I want to contrast the current top rec'd diary to the very awesomeness of the system we currently have in the U.S.
I am the insurance success story in the United States. I have an employer who foots a good amount of my health care costs. I am a relatively young professional, who has been with the same company about 8 years. I have seen my portion of the premium per paycheck double from about 45 dollars to 93 dollars per month. My employers portion has gone from about 4 times that to 4.5 times that. For this dollar amount, I went from a no deductible plan with a 20 dollar copay to a 3K deductible plan. My only covered portion is one annual visit. I'm fortunately relatively healthy now.
Back when I had the good plan with only a co pay for most items, as long as they were in network, which was 4 years go, I cracked my ankle playing basketball. I actually rested on it for a few hours, just in case, but since it was entirely black from midfoot to about 3 inches above the ankle ball (real medical expert here), and I was unable to put any pressure on it and decided after much prodding from a couple friends who looked at it to go to the ER. After spending 6 hours at the ER at midnight, and 2 sets of XRays at one of the top 10 hospitals ranking wise in the country (since the first doctor messed up reading it and thought it was just sprained until the soft cast he tried to put on had me in tears instantaneously). They hadn't Xray'd the part of the ankle that had actually fractured. So they suggest a specialist for me to see the next day to fully diagnose it. Unfortunately, as I found out later, my insurer didn't think this was an emergency. So I got a bill for 150 dollars. So I went to the specialist, and he had trouble seeing the fracture at first as well. His office also could not find my insurance information (unlike the hospital the night before, which found it right off the bat). So I got billed for the entire amount, even after sending this multiple times in the past 3 years (let's say it's still in collections in full, since the insurance and the doctor never got together and now my employer doesn't offer this plan since they were priced out, so the insurer has no vested interest in helping me out.). Obviously I'm still not paying it as I spent (between my employer and I) $4900 on insurance that year for one issue.

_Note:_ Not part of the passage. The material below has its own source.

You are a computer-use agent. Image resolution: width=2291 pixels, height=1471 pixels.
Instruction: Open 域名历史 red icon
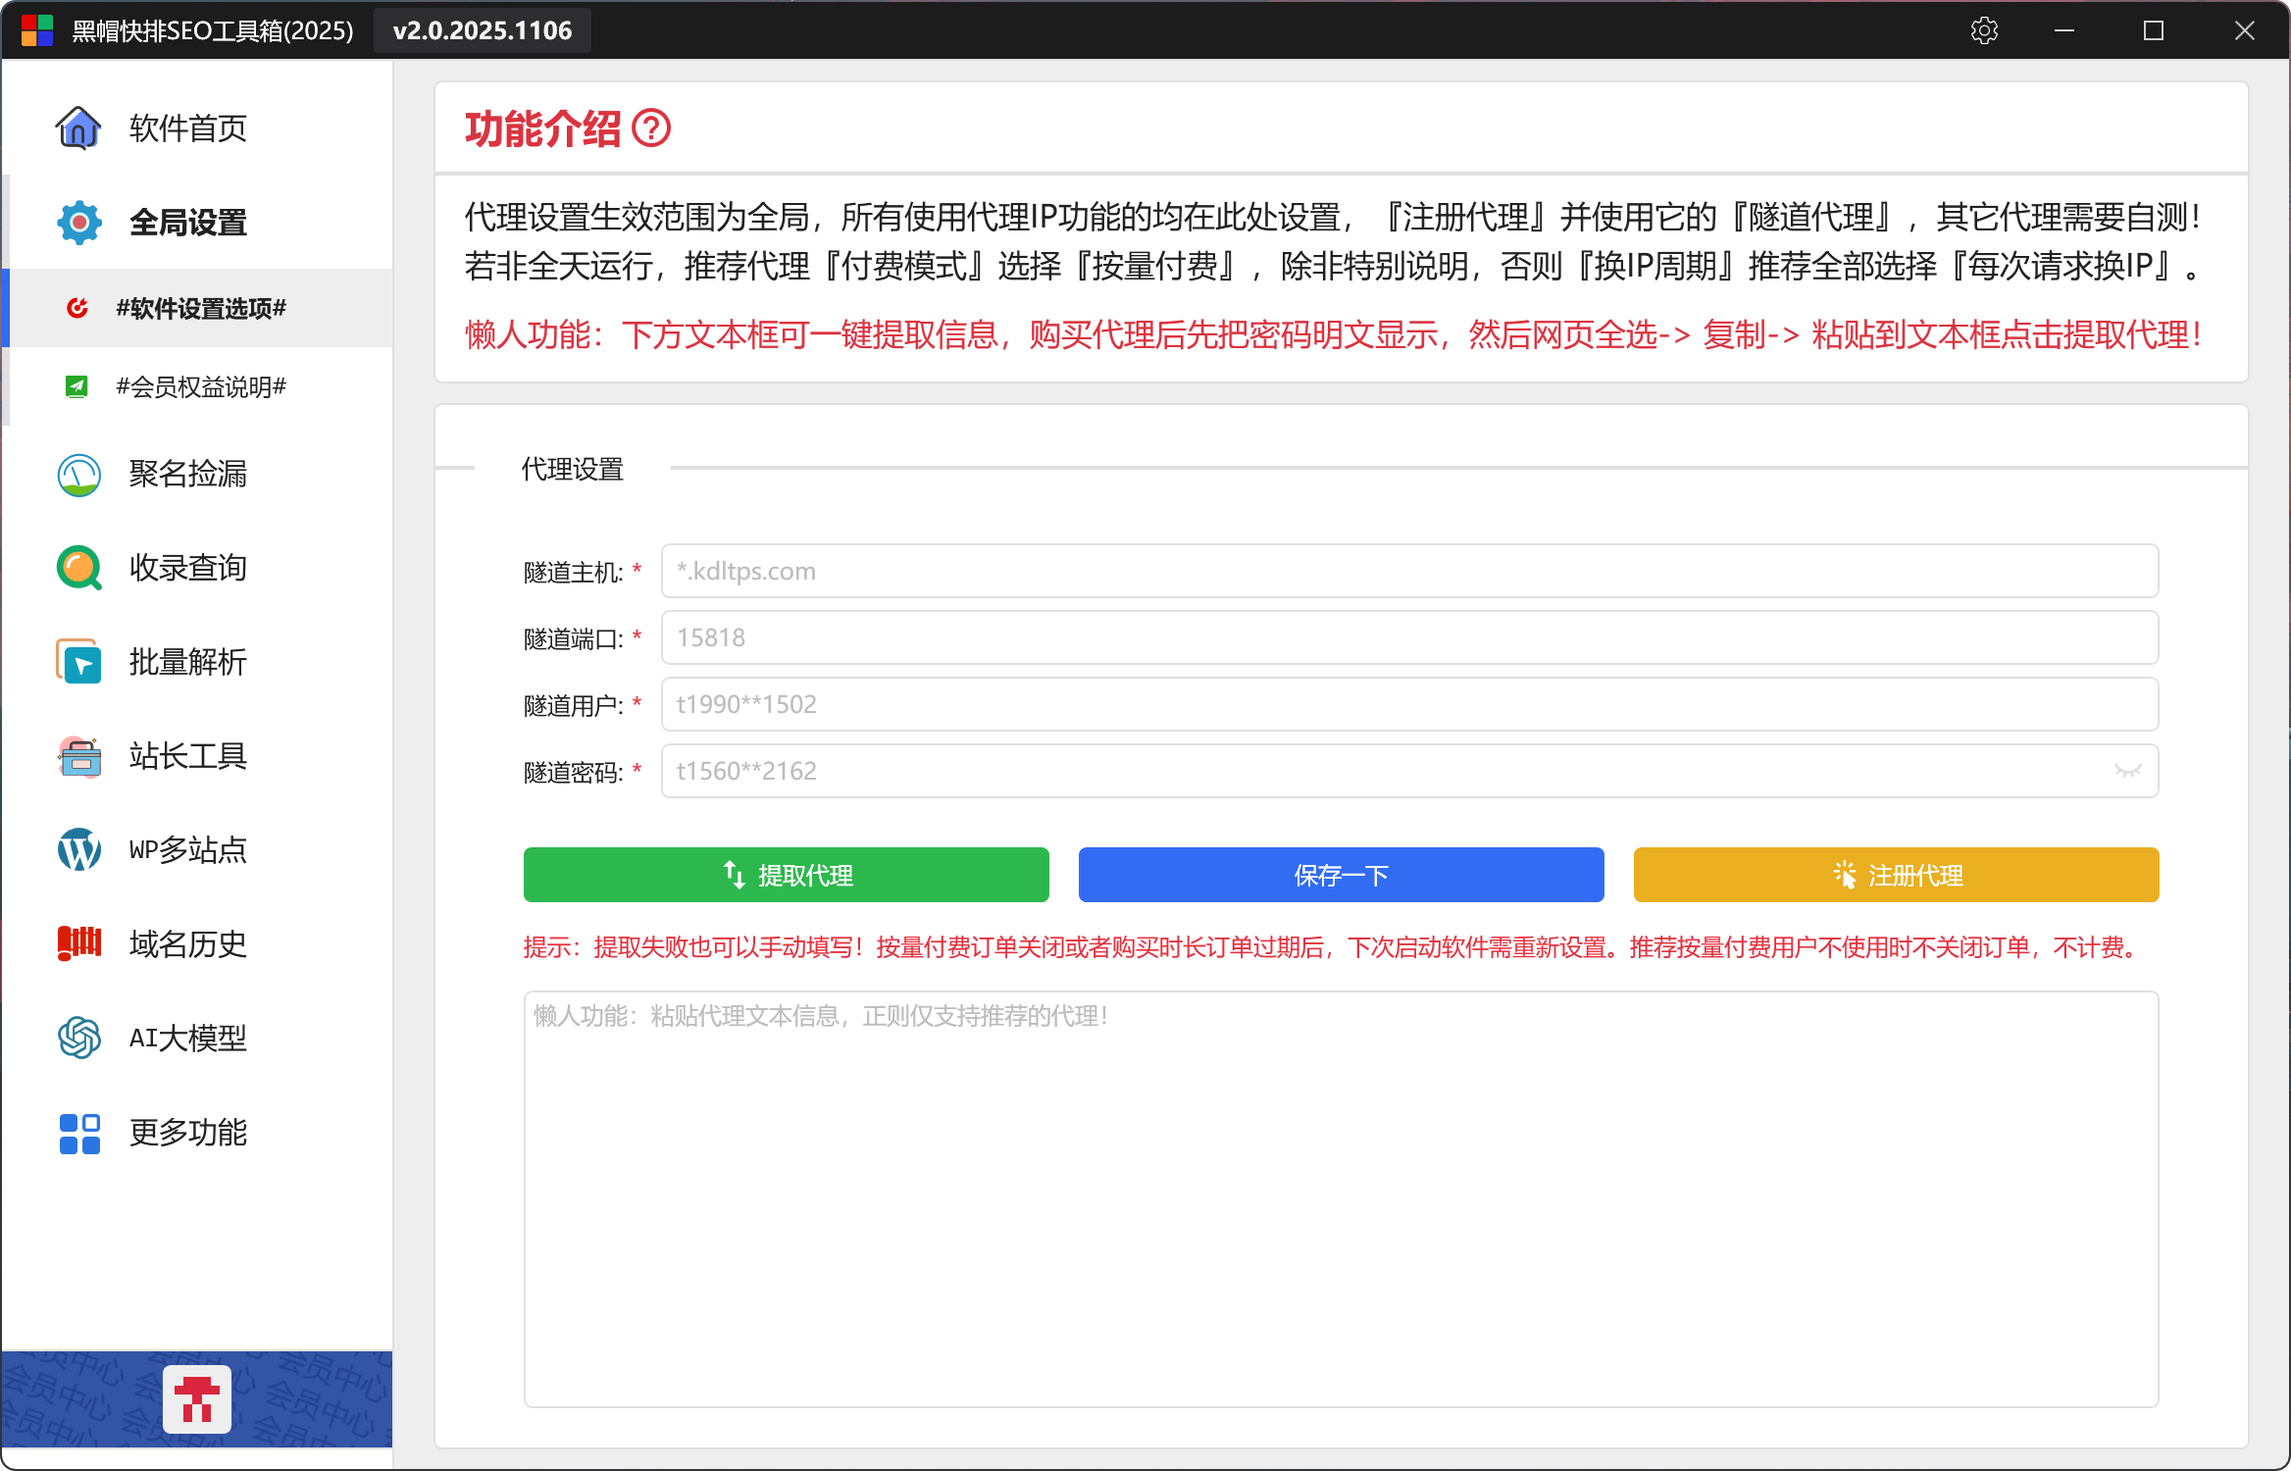point(78,943)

After this debacle, I have been reluctant to see doctors, as these problems and the adverse affect on everything from finding an apartment once this goes on the report (yes, I could pay it but F that, it was covered so why should I pay 500 dollars extra). Well this year, I started getting really dehydrated in February. I've had the same primary care for 14 years and I had one visit covered by my now high deductible plan. So i called up to make a non urgent appointment. He has an N.P. who offered to see me a week later. So I went into the office, and he saw me for exactly 4 minutes for a basic once over (45 minutes after my appointment) and figured out nothing. So he ordered blood tests in the same office, which standard to every physical I have before, I took. He called back and asked if anything was still bothering me, which the dehydration was, so he set up an appointment with my doctor to review. So my doctor saw me for 7 minutes a couple weeks later. He suggested I go see a specialist, but knowing my situation, I said I could live with it, as the cost of his visit was enough to deter me (knowing the second visit would not be part of my annual visit/physical coverage). He says alright and confirms this was part of a physical by stating specifically to make sure I come in for my annual visit next year and not be such a stranger (unless it got unbearable). So I get a bill for 400 dollars for the bloodwork (because the lab in my doctors office somehow lost my insurance info at first). Then I get a 75 dollar bill for the first visit (which when I called my insurer, and then emailed a supervisor, I was told it was because in the course of the physical, a medical diagnosis was made). then I get a second office visit bill for 75 dollars as well.
Of course, I sent the bloodwork bill back with the insurance info they already had, and they realized that since they had a deal with my insurer, they would only charge 129 dollars. So for 11 minutes of visits, in which nothing was resolved, no issue was solved, and no real concrete information was provided, I had racked up 279 dollars in bills. So now of course, there is no way I am seeing a specialist, since it will be another few hundred in a bad economy at the best case scenario, with no real hope this would be the end. So basically I threw out 300 dollars, at least 200 would have been covered had my doctor not known something was wrong (no change in procedure, mind you).
So to summarize, not including the prior years I don't remember, in the past 5 years, I have had 2 issues with 4 office visits, spent about $5,200 personally with my company spending another $20,000 dollars for health insurance. What I have gotten for said coverage is a small collections claim for 500 dollars, for a doctor who did nothing, for an injury that I had to let heal on its own in an ace bandage (as they thought a hard cast wasn't worth it) and crutches, on something that per my plan was definitively covered, and 300 dollars in bills for about 20 minutes total in treatment (between lab and 2 doctors visits) that cured nothing and made me scared what would happen to me financially had they found something while risking another few hundred in the best case scenario, for a physical that should have been covered in the first place and a second visit that would have been 75 dollars. Not to mention the fact that my insurance gets charged 4 times less than they would have charged me to begin with, which is disgusting. And in this system, I'm one of the "lucky ones". And the key is, not one thing was covered and it's mandatory in my state of MA for me to continue to pay for this or I get a tax penalty...Yeah, no changes needed here.